__To do__
I'd like the entries reproduced exactly, with all pictures omitted.

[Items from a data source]
****************************************
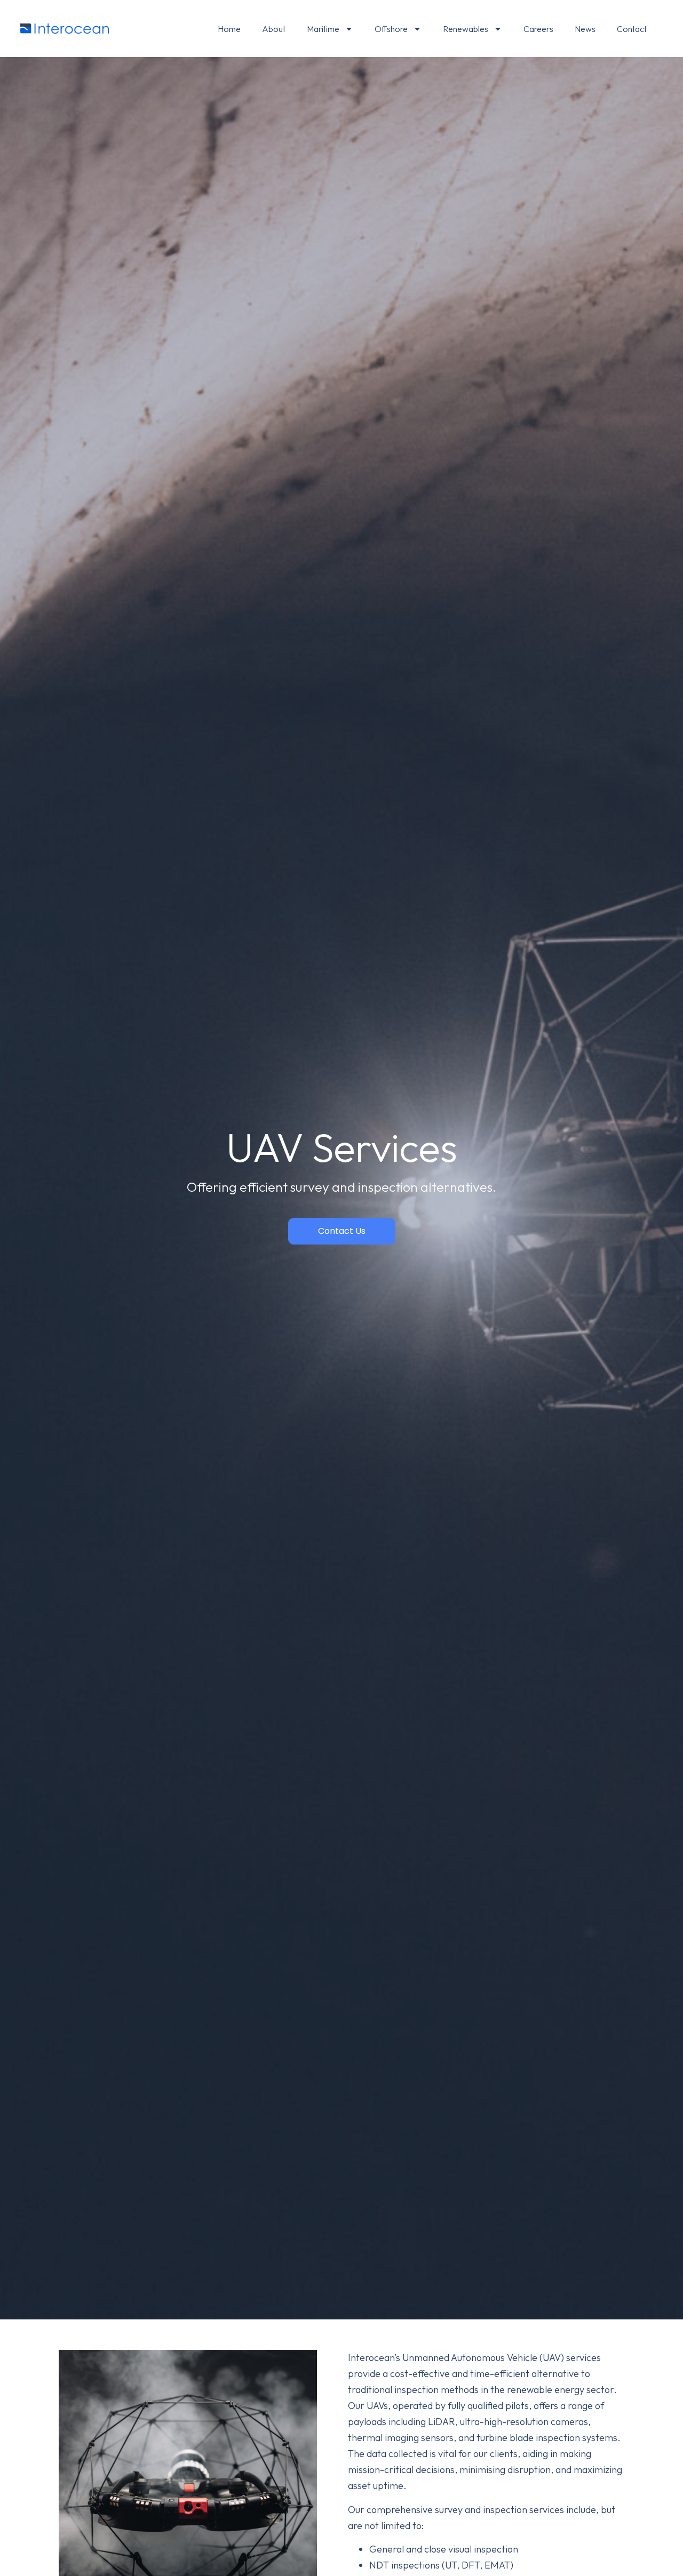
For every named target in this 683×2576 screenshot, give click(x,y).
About (273, 28)
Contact (632, 28)
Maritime (323, 28)
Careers (538, 28)
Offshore (391, 28)
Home (229, 28)
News (585, 28)
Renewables (465, 28)
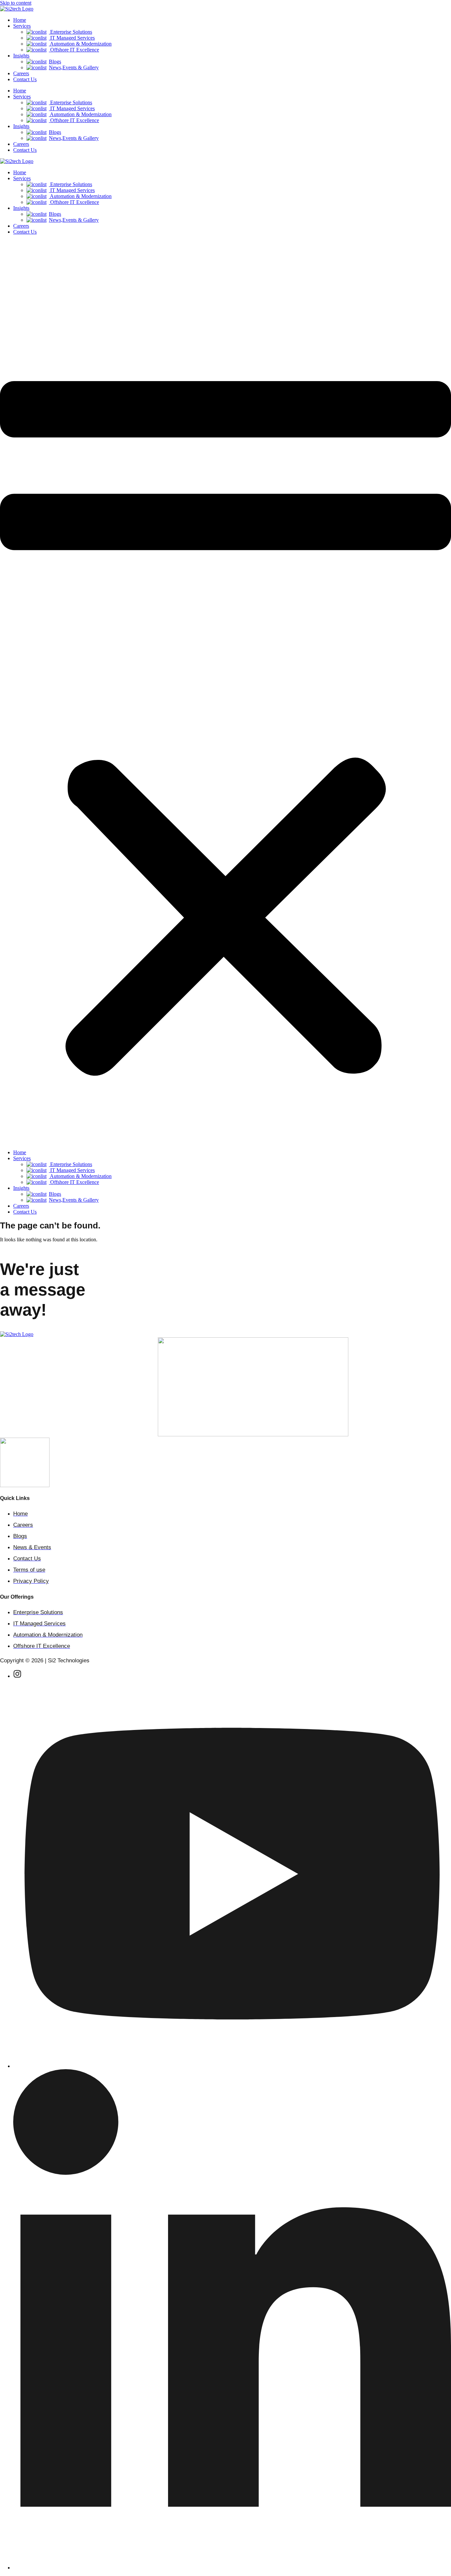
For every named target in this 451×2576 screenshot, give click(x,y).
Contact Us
****************************************
__Response to the exercise__
For every named target in this 683×2576 screenshot, give click(x,y).
About (273, 28)
Contact (632, 28)
Maritime (323, 28)
Careers (538, 28)
Offshore (391, 28)
Home (229, 28)
News (585, 28)
Renewables (465, 28)
For every named target in this 451×2576 screenshot, give click(x,y).
Contact Us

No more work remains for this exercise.